Le voyage céleste se poursuit dans cette première partie avec la pop majestueuse et théâtrale Pink Funeral qui se base sur le ballet du Lac des Cygnes « Swans on a starry lake ».  Through Me gagne en synergie par ses lyrics simples et une batterie plus engageante. Là encore, Victoria évoque le violet, une couleur familière que l’on retrouvait déjà sur Days of Candy et One Twice Melody. Il est indéniable qu’il est la symbolique du mélange entre la plénitude et la tristesse pour elle. Cela ouvre la voie au renouveau…

Chapter 2 – New Romance

… porté par Runaway qui s’élance au bout d’une minute de palpitations. Il s’agit d’une ode à la liberté dont la voix vocodée marque cette envie de se transcender. Les clavecins glaçants qui ornent ce titre dénotent toutefois un poil de fatalité dans cette recherche de l’insouciance. Sans jamais exploser, ce premier titre du chapitre parvient à nous suspendre dans le temps.  ESP entame alors ses quelques accords d’acoustique pour nous plonger dans une mélancolie tout aussi fataliste.  D’une voix calme qui se cale dans une réverbération nocturne, Victoria tire la leçon sur les non-dits et les sentiments inavoués : « What Everybody know, not everybody show ».

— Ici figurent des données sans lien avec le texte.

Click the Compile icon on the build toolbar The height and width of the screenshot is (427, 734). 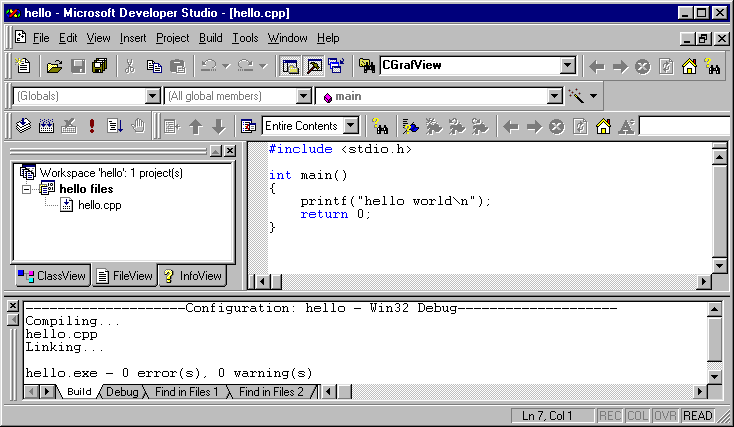click(x=24, y=126)
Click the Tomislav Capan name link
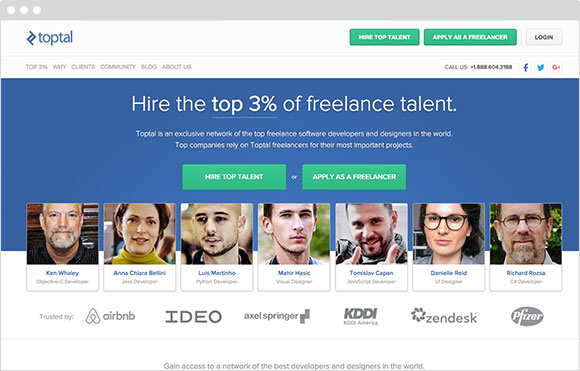This screenshot has height=371, width=580. (371, 273)
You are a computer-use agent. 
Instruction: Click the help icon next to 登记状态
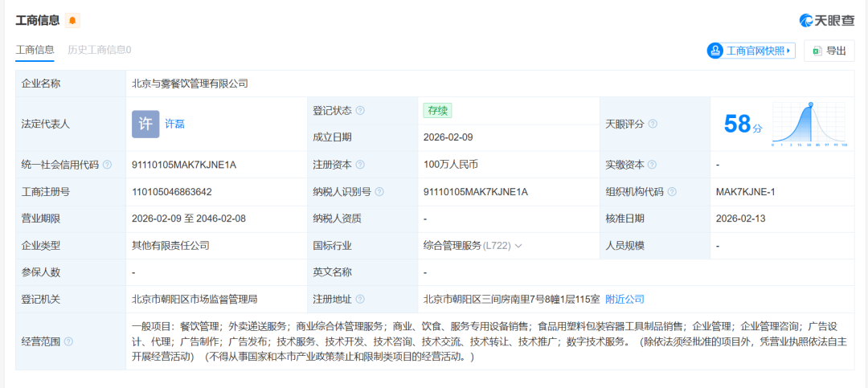pyautogui.click(x=360, y=111)
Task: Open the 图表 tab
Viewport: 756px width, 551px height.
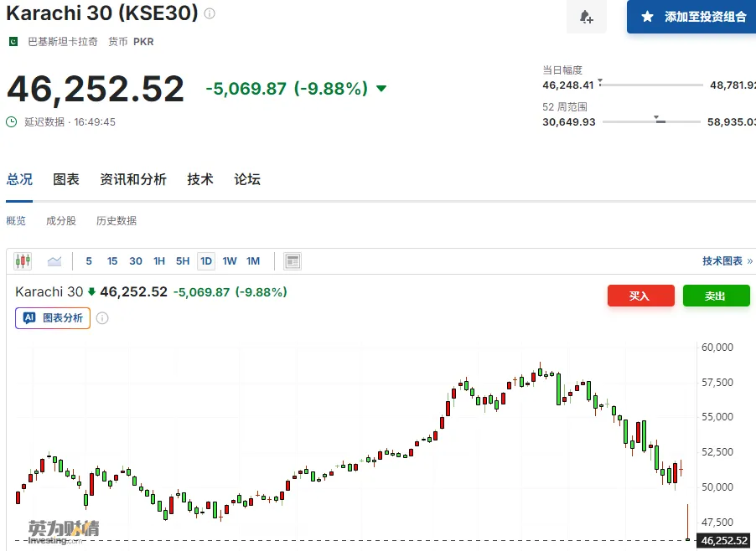Action: pyautogui.click(x=66, y=179)
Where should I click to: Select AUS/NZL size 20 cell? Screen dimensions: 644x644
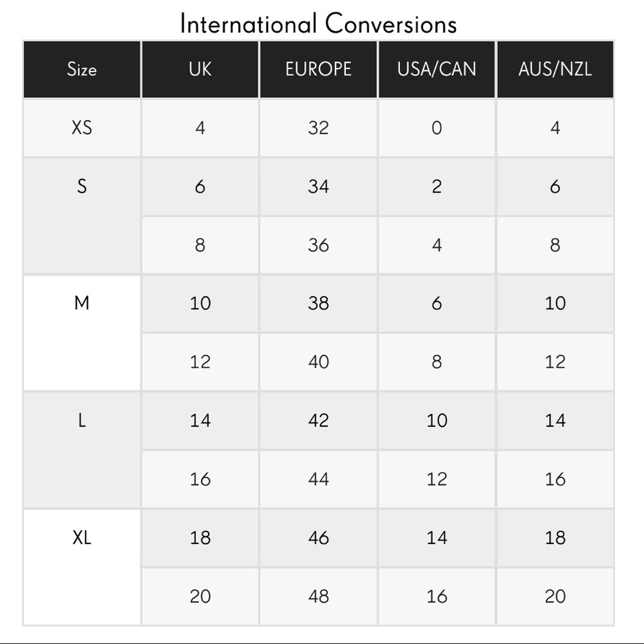tap(555, 596)
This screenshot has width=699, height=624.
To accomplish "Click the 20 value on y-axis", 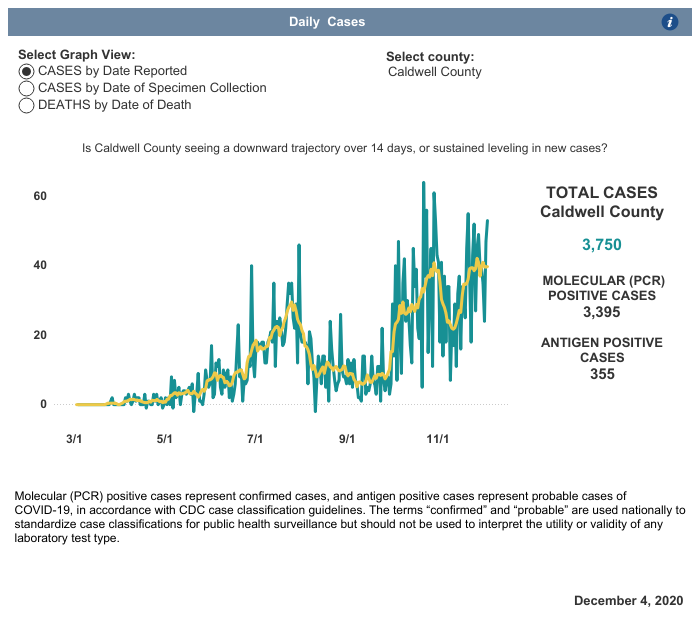I will (40, 335).
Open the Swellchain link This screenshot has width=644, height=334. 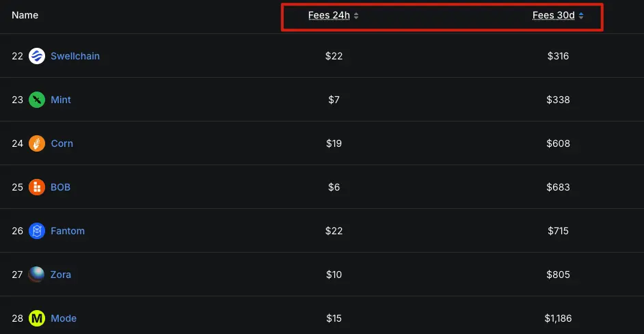tap(75, 56)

Le synthé scintille enfin sur les premières secondes de New Romance et rayonne sur le refrain comme le chant des oiseaux à l’approche du printemps. Les sonorités s’ouvrent plus vers les aigus. Victoria nous offre un refrain assez jouissif et très vite entêtant « Last night I’m messing up, Now I feel like Dressing up / I-L-Y-S-F-M ».  Plus porté sur le sens de la vie, Over and Over s’évapore dans le thème astral avec ses analogies au Soleil et ce clavecin aux accents futuristes. La piste se termine par un long fil électro enivrant où on se laisse flotter dans le vide en train d’observer cet océan obscur rempli d’astres qui s’éteignent.

Chapter 3 – Masquerade

La troisième partie apporte un vent de fraîcheur dans Once Twice Melody jusqu’à présent bouleversant et nocturne. A contrario, si l’ensemble des pistes s’apprécie bien, les sensations sont ici moins fortes et imprégnées. Comme si le besoin de souffler se faisait ressentir. Sunset est d’une douceur angélique et fascinante. Only You Know nous fait le plaisir de regoûter aux sensations de la vague et du rythme des percussions qui fera rappeler les chefs d’œuvre shoegazing de M83. De son côté, Another Go Around se libère du brouillard synthétique pour une mélodie accrocheuse et un riff de basse berçante.

La piste la plus surprenante est ici Masquerade qui mixe entre la synth-pop eighty de Cocteau Twins et l’énergie ambiante de Massive Attack, renforçant l’aspect mystiques de ce passage de l’album. Les précédents titres laissaient entrevoir un léger espoir évasif sur les relations, Illusions of Forever, qui pourrait être un titre caché de leur album Myth, persiste dans cette croyance de conte de fée. Victoria semble prier pour un lendemain meilleur devant son miroir : « I Can’t Believe In Nothing just yet ».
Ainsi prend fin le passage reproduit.